-- The task --
Copy each line below that includes "Given".

-- Exercise data --
%%

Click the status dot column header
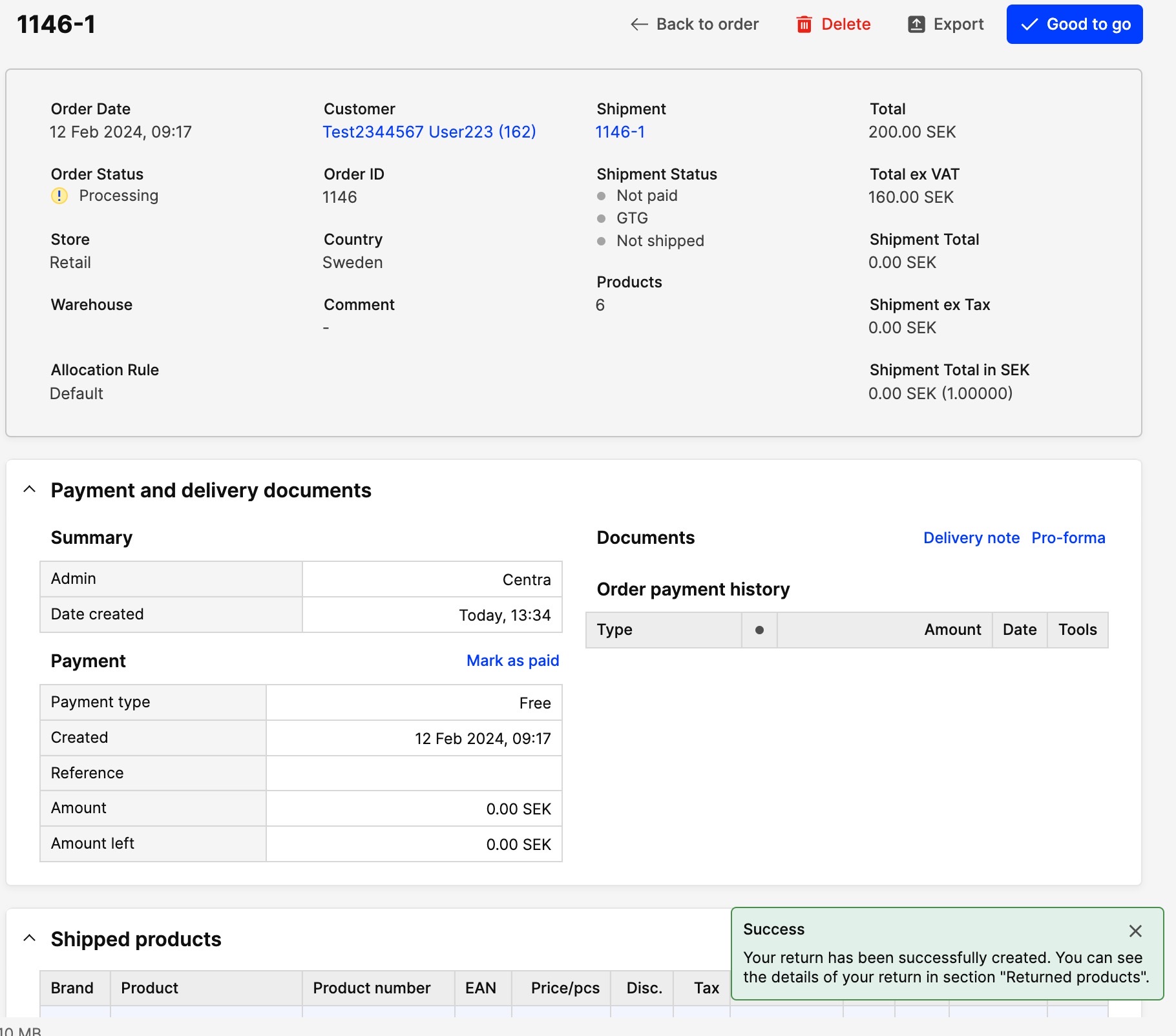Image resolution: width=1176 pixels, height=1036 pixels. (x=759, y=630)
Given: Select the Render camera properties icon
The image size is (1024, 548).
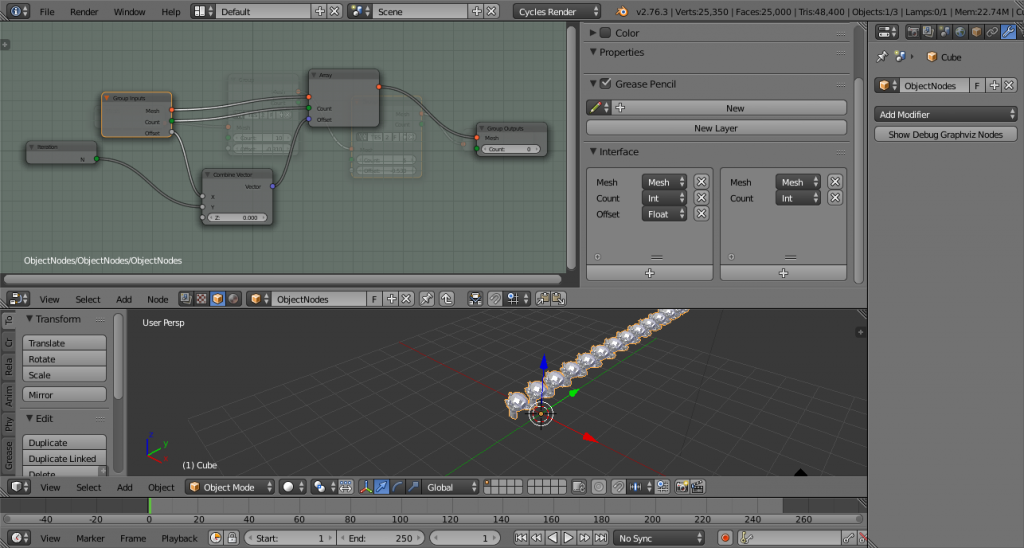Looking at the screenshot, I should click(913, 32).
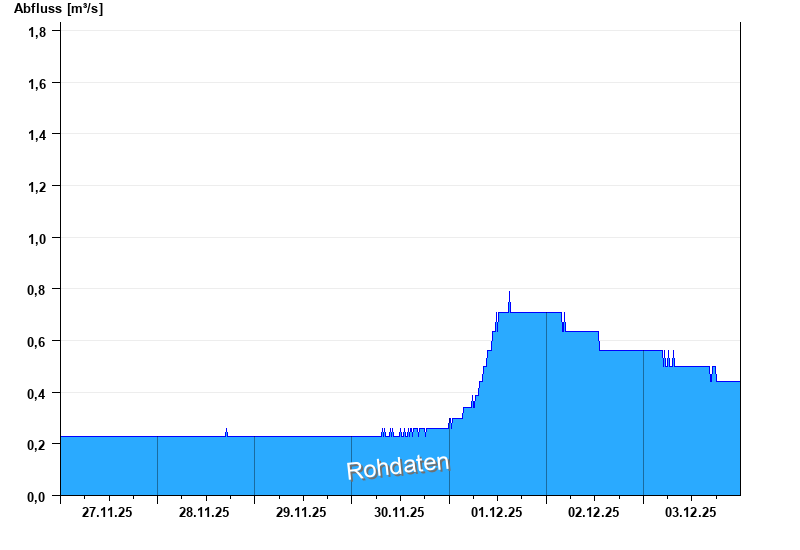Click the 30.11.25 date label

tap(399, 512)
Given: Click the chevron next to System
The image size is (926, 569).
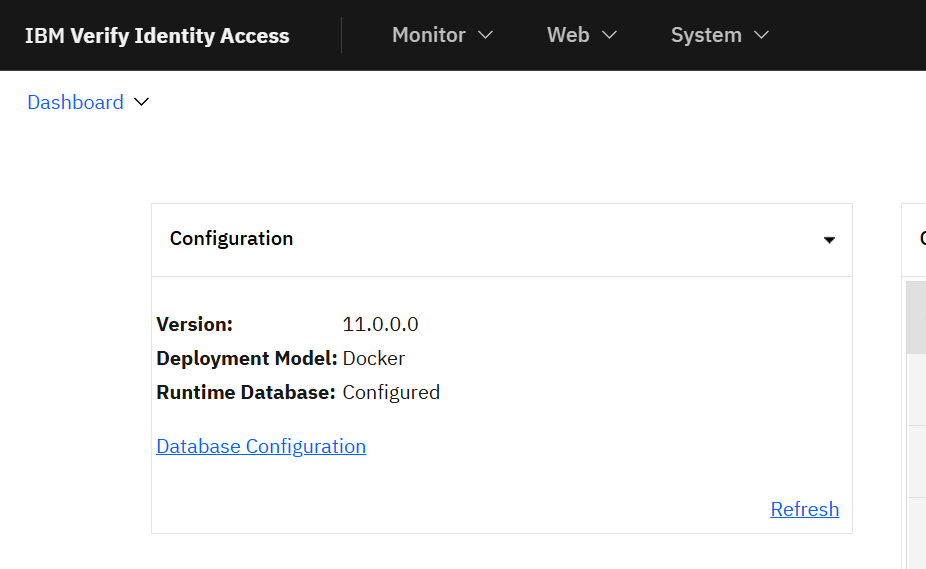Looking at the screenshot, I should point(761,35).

%%
%%

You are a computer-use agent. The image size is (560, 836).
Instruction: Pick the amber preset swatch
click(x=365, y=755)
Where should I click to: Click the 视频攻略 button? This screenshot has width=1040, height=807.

%%

-- Task response --
Given: Select the Render camera properties icon
Given: Click the chevron next to System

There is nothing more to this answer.